Página:
□ □ □ □ □ □ □

- 18 de junho de 2025
APLICABILIDADE DAS NORMAS CONSTITUCIONAIS (III)
JOBIS PODOSAN
CLASSIFICAÇÃO DE JOSÉ AFONSO DA SILVA
Ante a diversificação de natureza das normas constitucionais, muitos autores têm tentado classificá-las, de modo a melhor aplicá-las. A classificação feita por JOSÉ AFONSO DA SILVA, hoje, com muita razão festejada, merece destaque especial.
A doutrina clássica, oriunda nos Estados Unidos, viu na Constituição dois tipos de normas: as auto-executáveis e as não auto-executáveis. As primeiras, por dispensarem medida legislativa, podiam ser direta e imediatamente aplicadas, sendo, portanto, normas dotadas da qualidade e da força natural às normas jurídicas em geral. As segundas, por exigirem a integração normativa infraconstitucional, foram chamadas programáticas, não produzindo qualquer efeito jurídico antes da edição da legislação concretizadora. Toda a força normativa do dispositivo programático ficaria dependente do pronunciamento do legislador ordinário. A criatura podia indefinidamente conter o criador e, mais que isso, podia contra ele se voltar. Talvez por isto, MAXIMILIANO tenha acentuado, em posição extremada, que “tem sido perigosa a ideia fixa de notáveis homens públicos do Brasil. Assim como é rara, dificílima, uma lei apenas interpretativa, meramente declaratória de outra, assim também, pela mesma razão, quem se propuser a regulamentar o disposto no Código fundamental de fato modificará, ampliará ou restringirá o sentido rigoroso do texto”. Observe-se que o comentarista citado escreveu sobre a constituição de 1891 que, embora também contivesse normas dependentes de regulamentação, as possuía em muito menos quantidade e diversidade de matérias.
A classificação de JOSÉ AFONSO DA SILVA, como ele mesmo o diz, leva em consideração, diferentemente de certa doutrina que menciona, que as normas contidas numa constituição rígida têm a mesma dignidade constitucional.

□ □ □ □ □ □ □

Dados fornecidos:

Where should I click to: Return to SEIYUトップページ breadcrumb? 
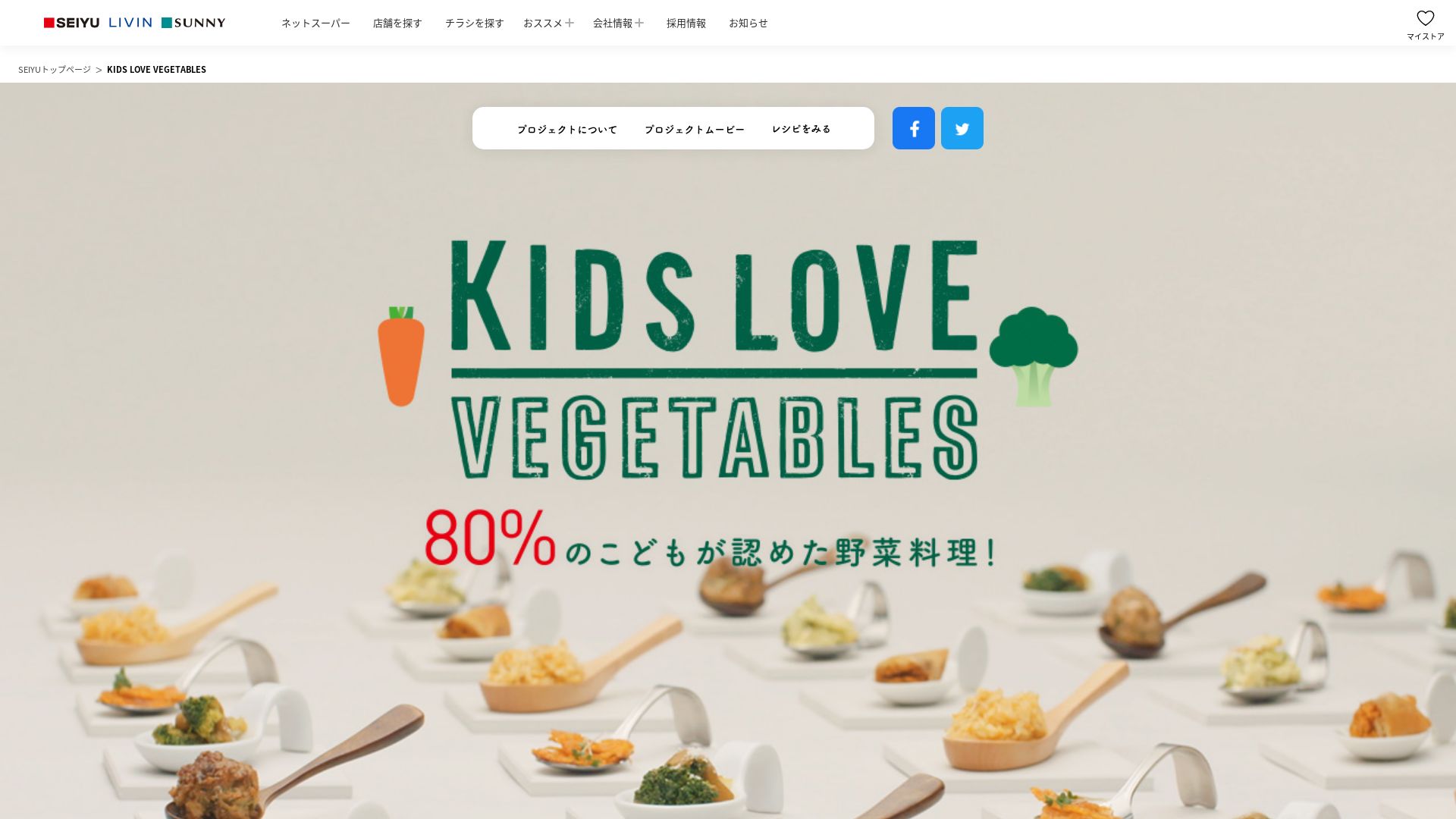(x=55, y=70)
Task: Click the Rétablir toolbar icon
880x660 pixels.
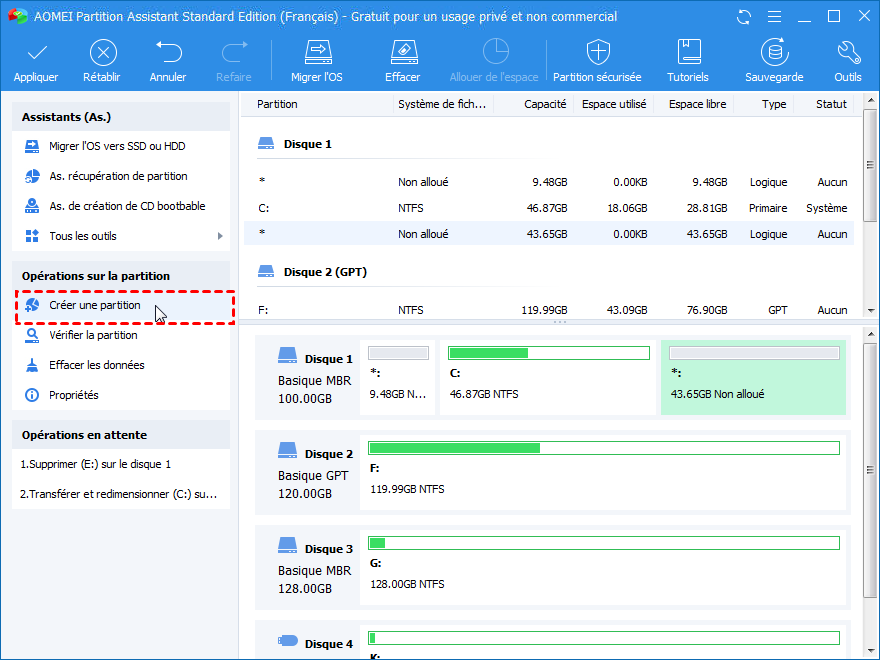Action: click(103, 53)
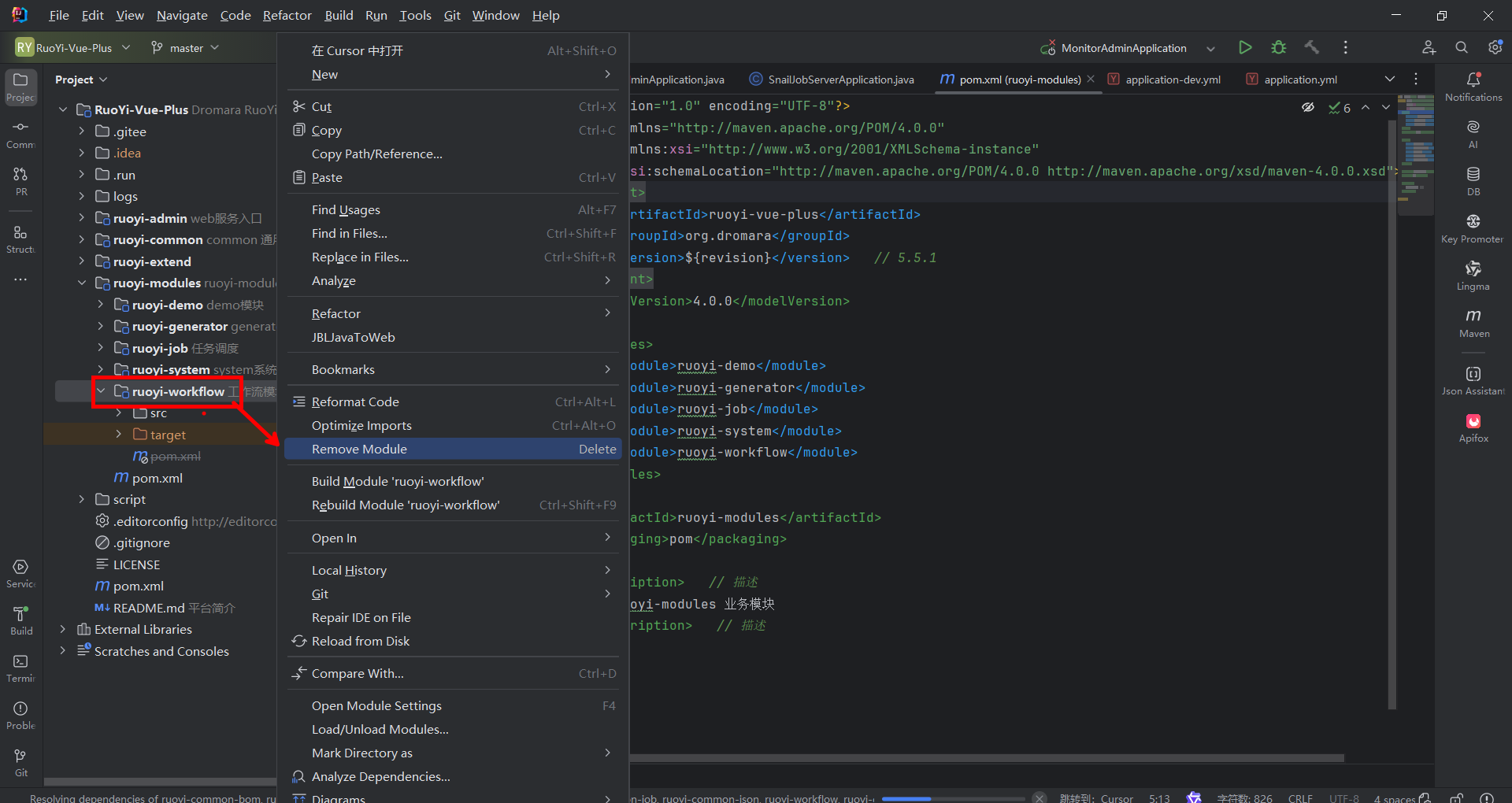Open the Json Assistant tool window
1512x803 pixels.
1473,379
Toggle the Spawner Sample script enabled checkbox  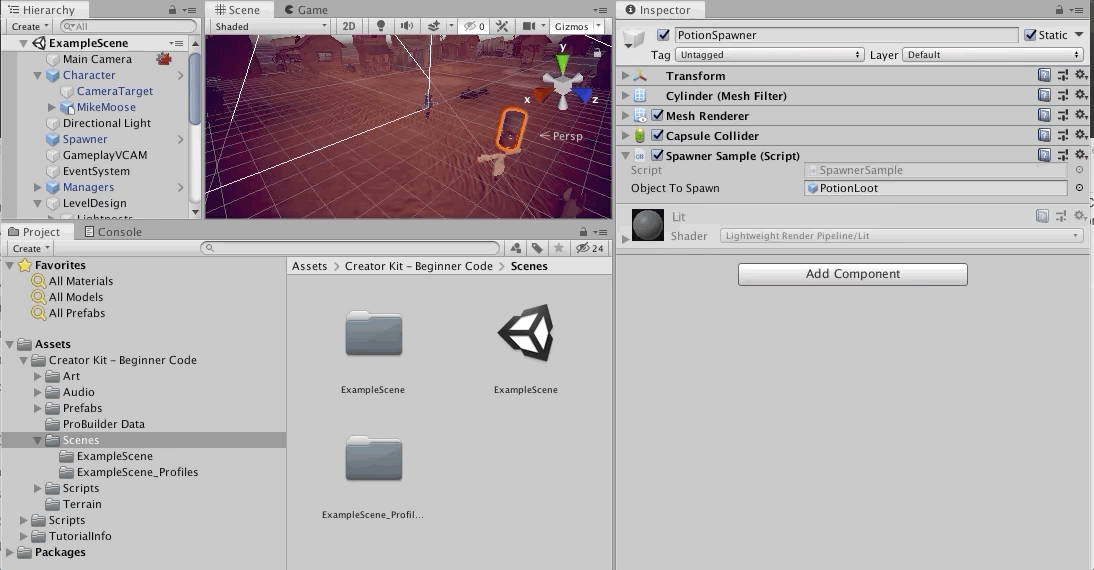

□ □ □ □ □ □ □

O que fazer:
1. Reproduza fielmente o trecho do texto sobre a aplicabilidade das normas constitucionais que começa nas palavras "- 18 de junho" e termina depois de "merece destaque especial.".
2. Devolva sem nenhuma alteração todas as linhas da listagem acima, deixando as imagens de fora.

As respostas:
1.
- 18 de junho de 2025
APLICABILIDADE DAS NORMAS CONSTITUCIONAIS (III)
JOBIS PODOSAN
CLASSIFICAÇÃO DE JOSÉ AFONSO DA SILVA
Ante a diversificação de natureza das normas constitucionais, muitos autores têm tentado classificá-las, de modo a melhor aplicá-las. A classificação feita por JOSÉ AFONSO DA SILVA, hoje, com muita razão festejada, merece destaque especial.

2.
Where should I click to: Return to SEIYUトップページ breadcrumb? 
(x=55, y=70)
Task: Click the Rétablir toolbar icon
880x660 pixels.
Action: click(103, 53)
Open the Json Assistant tool window
1512x803 pixels.
1473,379
Toggle the Spawner Sample script enabled checkbox  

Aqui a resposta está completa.